Ovarian Cancer in the Era of Immune Checkpoint Inhibitors: State of the Art and Future Perspectives

SIMPLE SUMMARY: Ovarian cancer (OC) represents the fifth leading cause of cancer-related deaths among women. In the advanced disease setting, OC recurrence after chemotherapy is over 70% in the first 2 years, with few therapeutic options. Immunotherapy with the immune checkpoint inhibitors (ICIs) showed high efficacy and changed the therapeutic scenario of many tumors in the last 10 years. With our review, we aimed to summarize the clinical trials of ICIs in OC. In OC, ICIs clinical trials have reported poor outcomes in terms of patient response and survival, with some studies failing to reach their objectives. Combining immunotherapy with drugs targeting different pathways might enhance efficacy and overcome cancer resistance. The search for biomarkers predicting ICIs response is essential for the identification of patients most likely to benefit from ICI therapy. ABSTRACT: Background: Ovarian cancer (OC) represents the eighth most common cancer and the fifth leading cause of cancer-related deaths among the female population. In an advanced setting, chemotherapy represents the first-choice treatment, despite a high recurrence rate.

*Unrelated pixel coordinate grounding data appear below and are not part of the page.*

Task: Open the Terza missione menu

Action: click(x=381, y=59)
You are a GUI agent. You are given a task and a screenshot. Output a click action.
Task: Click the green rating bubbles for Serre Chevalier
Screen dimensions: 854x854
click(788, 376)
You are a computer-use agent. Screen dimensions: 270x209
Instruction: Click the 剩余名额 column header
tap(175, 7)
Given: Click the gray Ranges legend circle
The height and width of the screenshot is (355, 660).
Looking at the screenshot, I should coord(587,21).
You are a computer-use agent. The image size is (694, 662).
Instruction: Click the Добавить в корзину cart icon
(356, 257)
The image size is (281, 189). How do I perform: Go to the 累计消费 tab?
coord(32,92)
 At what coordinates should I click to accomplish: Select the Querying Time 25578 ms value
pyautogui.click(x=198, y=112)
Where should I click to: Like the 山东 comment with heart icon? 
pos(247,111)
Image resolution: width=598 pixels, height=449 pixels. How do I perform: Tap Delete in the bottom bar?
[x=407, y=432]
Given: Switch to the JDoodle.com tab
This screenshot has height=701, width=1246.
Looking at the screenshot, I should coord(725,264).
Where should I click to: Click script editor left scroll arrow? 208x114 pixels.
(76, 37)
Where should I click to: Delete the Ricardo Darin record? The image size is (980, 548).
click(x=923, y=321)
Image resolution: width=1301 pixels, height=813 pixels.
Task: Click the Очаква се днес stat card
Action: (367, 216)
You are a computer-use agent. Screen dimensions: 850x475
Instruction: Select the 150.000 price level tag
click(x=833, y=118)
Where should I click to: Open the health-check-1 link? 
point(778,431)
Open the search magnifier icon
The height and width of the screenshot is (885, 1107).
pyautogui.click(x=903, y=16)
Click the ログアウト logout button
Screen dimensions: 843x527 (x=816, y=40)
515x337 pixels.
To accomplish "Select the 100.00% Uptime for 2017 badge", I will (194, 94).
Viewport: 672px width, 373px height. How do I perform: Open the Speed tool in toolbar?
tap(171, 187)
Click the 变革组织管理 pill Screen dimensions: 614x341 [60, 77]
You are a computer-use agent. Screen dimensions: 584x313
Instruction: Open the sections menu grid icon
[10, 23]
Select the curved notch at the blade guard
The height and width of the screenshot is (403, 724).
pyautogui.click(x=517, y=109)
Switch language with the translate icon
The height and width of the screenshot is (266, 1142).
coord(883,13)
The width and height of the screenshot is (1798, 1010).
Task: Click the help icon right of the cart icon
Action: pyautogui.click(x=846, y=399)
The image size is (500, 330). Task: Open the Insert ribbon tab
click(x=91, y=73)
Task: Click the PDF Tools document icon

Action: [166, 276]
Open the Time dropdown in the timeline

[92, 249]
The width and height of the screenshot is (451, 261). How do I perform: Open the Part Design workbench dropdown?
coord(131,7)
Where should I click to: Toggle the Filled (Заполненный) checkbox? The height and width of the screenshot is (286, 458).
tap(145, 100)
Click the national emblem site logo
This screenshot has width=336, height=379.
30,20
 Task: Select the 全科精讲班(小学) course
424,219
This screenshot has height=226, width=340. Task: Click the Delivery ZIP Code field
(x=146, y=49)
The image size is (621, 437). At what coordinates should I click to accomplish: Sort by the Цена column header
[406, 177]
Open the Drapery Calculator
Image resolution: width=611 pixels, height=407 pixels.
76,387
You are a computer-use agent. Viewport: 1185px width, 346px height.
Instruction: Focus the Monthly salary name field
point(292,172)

In the last ten years, immunotherapy based on immune checkpoint inhibitors (ICIs) has profoundly modified the therapeutic scenario of many solid tumors. We sought to summarize the main findings regarding the clinical use of ICIs in OC. Methods: We searched PubMed, Embase, and Cochrane Databases, and conference abstracts from international congresses (such as ASCO, ESMO, SGO) for clinical trials, focusing on ICIs both as monotherapy and as combinations in the advanced OC. Results: 20 studies were identified, of which 16 were phase I or II and 4 phase III trials. These trials used ICIs targeting PD1 (nivolumab, pembrolizumab), PD-L1 (avelumab, aterolizumab, durvalumab), and CTLA4 (ipilimumab, tremelimumab). There was no reported improvement in survival, and some trials were terminated early due to toxicity or lack of response. Combining ICIs with chemotherapy, anti-VEGF therapy, or PARP inhibitors improved response rates and survival in spite of a worse safety profile. Conclusions: The identification of biomarkers with a predictive role for ICIs’ efficacy is mandatory. Moreover, genomic and immune profiling of OC might lead to better treatment options and facilitate the design of tailored trials.